Level 2 – Savings are expected to be up to $5 million based on a two‑year fuel cycle. Extent of savings are based on MCO levels and fuel reload cycle frequency and are therefore plant‑specific. Potential savings are achieved through reductions in dose and reductions in fuel cost. Additional savings are possible from potential outage avoidance.

Benefits Description

  • Enhanced core efficiency and reduced maintenance / fuel reload costs. The neural network model can be used to decrease the number of fuel bundles in a fuel reload while still meeting design requirements. Without the model, plants would lack the basis for decreasing fuel reload sizes and would need to purchase greater reload quantities to mitigate high MCO.
  • Improved reliability of plant assets due to decreased MCO. High MCO can cause increased erosion at the turbine and internal surfaces of the MSIVs.
  • Reduced radiation fields. High MCO levels lead to greater dose rates from radionuclide carryover. The neural network model provides information that can be used during a fuel cycle to reduce MCO levels and its resulting dose rates.
  • Potential for avoiding unplanned outages due to high MCO. The neural network model provides a better resource for determining MCO levels relative to operating limits. Without the neural network model, plants may need to shut down to address exceeded MCO limits.

Costs and Schedule

Cost

Level 3 – Initial implementation costs should be less than $1 million. Additional recurring maintenance costs are expected thereafter (less than $100,000 a year). The cost includes software development and set‑up for a plant. Costs can also include a user interface for plant personnel depending on interest.

Schedule

Implementation schedule depends on available data: developing an MCO model requires at least three historical operating cycles. Implementation and planning will take six months to one year if data is available, and several years if data is not available. Three fuel cycles worth of data will take at least six years to gather (with two‑year refueling cycles).

Scope Context

Per site.

Risks

Standard project risks associated with implementing a new modeling method and utilizing a contractor service at nuclear power plants.

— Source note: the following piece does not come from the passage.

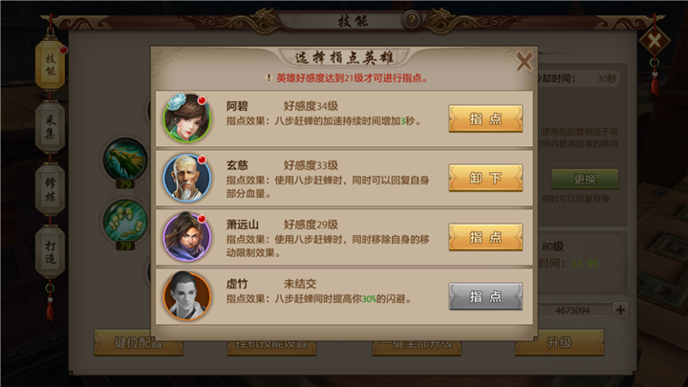Click greyed 指点 button for 虚竹
688x387 pixels.
click(x=485, y=296)
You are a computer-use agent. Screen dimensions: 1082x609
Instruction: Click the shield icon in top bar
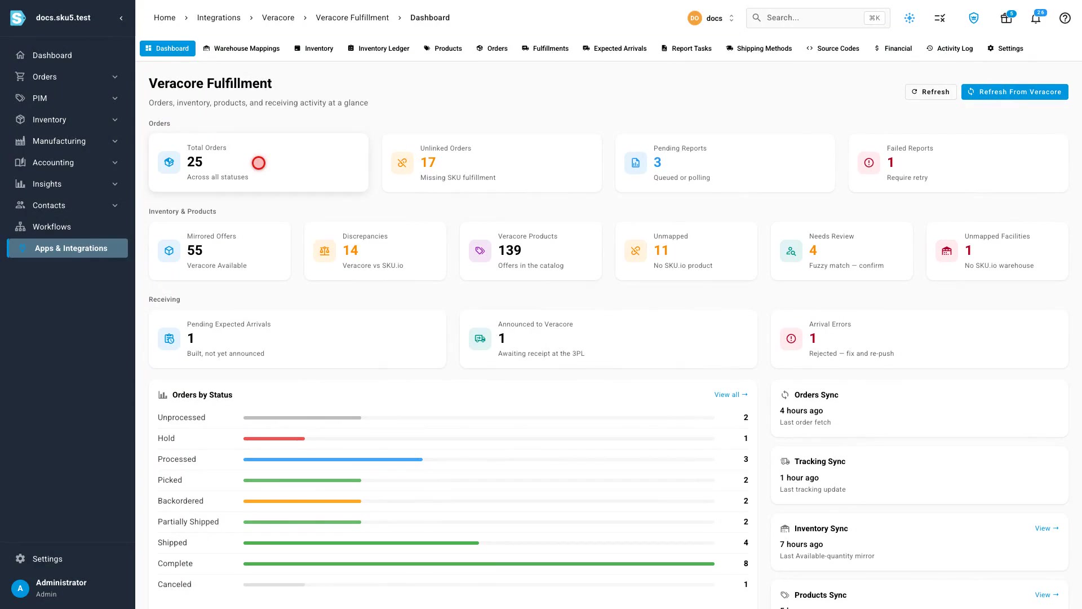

Potential risks from over‑training or under‑training the neural network model. Risk can be mitigated by demonstrating accuracy of the model against measured data and testing the robustness of the model against a wide range of conditions.

Plant operational changes made after a model is already developed could potentially bring plant conditions outside of the model’s predictive capability. Risk can be mitigated by iteratively retraining the model.

The neural network model is only as good as its input data. Thus, the input data needs to be consistent: fuel vendors with different core simulator models may produce values inconsistent with each other.